Originally Posted by AGDee (Post 1855453)
Exactly. I have said for years that I wanted a long term, exclusive relationship with someone who wouldn't press for more than that. I can't see living with someone again and I know I don't want to marry again. He has been emotionally supportive, fun, thoughtful and kind. He's intelligent and holds down a very good job. The red flag is that, when he's really stressed, he says things like "I need a couple beers" and uses them as a method to unwind. Having a couple beers almost every night isn't that big a deal if it's just your beverage of choice. Having them because you're angry about something that happened at work?

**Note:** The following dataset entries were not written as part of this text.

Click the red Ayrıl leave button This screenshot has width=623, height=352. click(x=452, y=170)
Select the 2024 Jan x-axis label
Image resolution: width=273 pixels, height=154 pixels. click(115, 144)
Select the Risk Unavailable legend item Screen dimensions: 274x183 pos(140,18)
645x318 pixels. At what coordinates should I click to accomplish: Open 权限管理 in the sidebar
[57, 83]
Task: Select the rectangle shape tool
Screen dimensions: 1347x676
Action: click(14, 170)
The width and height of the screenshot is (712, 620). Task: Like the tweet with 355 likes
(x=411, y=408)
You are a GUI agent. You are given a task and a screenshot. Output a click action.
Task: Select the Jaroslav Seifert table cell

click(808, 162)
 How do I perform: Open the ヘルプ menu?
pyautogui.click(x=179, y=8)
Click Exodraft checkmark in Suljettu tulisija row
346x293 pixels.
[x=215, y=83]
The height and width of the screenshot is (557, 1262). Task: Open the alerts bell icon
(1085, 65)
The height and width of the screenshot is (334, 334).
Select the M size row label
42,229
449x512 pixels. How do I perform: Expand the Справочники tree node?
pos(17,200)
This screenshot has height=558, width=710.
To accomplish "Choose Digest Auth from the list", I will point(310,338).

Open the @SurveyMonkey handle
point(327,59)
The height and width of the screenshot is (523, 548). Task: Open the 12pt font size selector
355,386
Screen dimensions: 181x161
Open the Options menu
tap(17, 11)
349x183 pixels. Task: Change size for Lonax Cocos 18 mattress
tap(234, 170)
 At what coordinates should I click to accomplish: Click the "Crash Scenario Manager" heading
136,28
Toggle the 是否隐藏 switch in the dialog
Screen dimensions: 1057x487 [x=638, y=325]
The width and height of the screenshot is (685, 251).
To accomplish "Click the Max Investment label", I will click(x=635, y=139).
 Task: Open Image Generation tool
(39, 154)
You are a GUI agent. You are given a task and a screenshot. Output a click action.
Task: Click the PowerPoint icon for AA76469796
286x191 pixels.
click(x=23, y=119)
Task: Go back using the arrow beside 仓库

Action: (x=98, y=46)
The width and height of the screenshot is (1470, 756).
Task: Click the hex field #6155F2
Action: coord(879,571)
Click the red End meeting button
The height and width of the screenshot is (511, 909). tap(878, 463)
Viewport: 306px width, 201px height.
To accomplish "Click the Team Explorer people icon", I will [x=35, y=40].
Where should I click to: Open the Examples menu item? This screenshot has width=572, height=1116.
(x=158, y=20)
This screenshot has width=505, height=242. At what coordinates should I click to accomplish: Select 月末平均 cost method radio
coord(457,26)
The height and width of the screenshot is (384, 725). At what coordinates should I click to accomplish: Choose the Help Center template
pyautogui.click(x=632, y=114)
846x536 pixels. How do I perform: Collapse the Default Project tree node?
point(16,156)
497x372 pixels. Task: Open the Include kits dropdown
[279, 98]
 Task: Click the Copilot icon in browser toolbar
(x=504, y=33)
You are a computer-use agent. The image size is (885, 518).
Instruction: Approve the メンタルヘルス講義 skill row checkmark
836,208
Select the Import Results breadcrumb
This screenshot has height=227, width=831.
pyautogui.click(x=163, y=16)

Well, that's not a very healthy coping mechanism. He occasionally goes out "with the guys" and gets really wasted. Since I've known him, one time was the night before his buddy was getting married. This past week, he and his buddies have been on their annual fishing trip, which consists of fishing, getting wasted and sleeping, basically. He has been extremely stressed about some of his accounts at work. I don't have enough data to determine whether he always gets this stressed about work or if this is the exception. That's why I'll keep monitoring it. While he was doing jaeger bombs and sending me drunk texts this week, while camping, I said something like "Don't expect kisses from me after you drink that isht, that stuff tastes awful!" He responded back "Do you ever get wasted?" and I said "No, not anymore. I will get a little buzz and stop before I get wasted. I don't like how I feel when I've too much and I hate the bed spins." He said "Well, I won't get like this around you then". So, I set a boundary and he seems to be willing to respect that. The LAST thing I want to do on a date is babysit someone who had too much. I'm much too old for that.

I have been where you are.. afraid that things WILL work out. I'm pretty good at sabotaging things in that situation. However, I usually realize later that when it really feels right, I don't get scared that way. When I'm ready for a relationship internally, I'm alright.

He was doing Jager bombs? I can't remember the last time I did one of those. Well, I did a Jager SHOT last night but that was for a birthday. But yay for him respecting your boundaries and not showing you "that" side of him, but not hiding it so you're completely shocked.

I honestly think I'm nervous. My last serious relationship was a shitshow. He lied about so many things that I wasn't even aware of until I was jogging down the street one day and saw him walking arm-in-arm with another woman. I guess I've been super cautious, with good reason, but this guy is so great and not sketchy that it's a big shock that it's also up to ME to do right by someone else. Does that make sense? Like, with the last big relationship, there was so much creepiness that I didn't know about (and plenty that I did) that I know there was nothing that I could have done to make things better. With a new relationship, that's not even the case. It's a clean slate!